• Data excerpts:
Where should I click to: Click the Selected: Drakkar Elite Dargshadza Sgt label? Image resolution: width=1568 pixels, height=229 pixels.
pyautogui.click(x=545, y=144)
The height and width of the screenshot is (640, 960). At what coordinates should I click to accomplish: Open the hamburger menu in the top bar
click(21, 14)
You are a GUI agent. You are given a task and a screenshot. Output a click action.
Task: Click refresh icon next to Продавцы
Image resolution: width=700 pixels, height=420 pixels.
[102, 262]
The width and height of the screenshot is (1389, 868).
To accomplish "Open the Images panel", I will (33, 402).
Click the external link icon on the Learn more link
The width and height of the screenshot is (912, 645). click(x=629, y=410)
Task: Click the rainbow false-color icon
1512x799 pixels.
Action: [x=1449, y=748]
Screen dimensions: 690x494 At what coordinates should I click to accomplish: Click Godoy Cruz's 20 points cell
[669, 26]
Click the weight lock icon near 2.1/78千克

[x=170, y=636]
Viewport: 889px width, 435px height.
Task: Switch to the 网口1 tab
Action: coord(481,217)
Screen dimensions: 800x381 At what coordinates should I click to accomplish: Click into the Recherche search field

• WORK ORDER: Repeat the entries shown above, every one, word for word.

• EXERCISE RESULT:
Where should I click to: Click the Selected: Drakkar Elite Dargshadza Sgt label? Image resolution: width=1568 pixels, height=229 pixels.
pyautogui.click(x=545, y=144)
The height and width of the screenshot is (640, 960). At what coordinates should I click to accomplish: Open the hamburger menu in the top bar
click(21, 14)
You are a GUI agent. You are given a task and a screenshot. Output a click action.
Task: Click refresh icon next to Продавцы
Image resolution: width=700 pixels, height=420 pixels.
[102, 262]
The width and height of the screenshot is (1389, 868).
To accomplish "Open the Images panel", I will (33, 402).
Click the external link icon on the Learn more link
The width and height of the screenshot is (912, 645). click(x=629, y=410)
Task: Click the rainbow false-color icon
1512x799 pixels.
Action: [x=1449, y=748]
Screen dimensions: 690x494 At what coordinates should I click to accomplish: Click Godoy Cruz's 20 points cell
[669, 26]
Click the weight lock icon near 2.1/78千克

[x=170, y=636]
Viewport: 889px width, 435px height.
Task: Switch to the 网口1 tab
Action: coord(481,217)
Screen dimensions: 800x381 At what coordinates should I click to accomplish: Click into the Recherche search field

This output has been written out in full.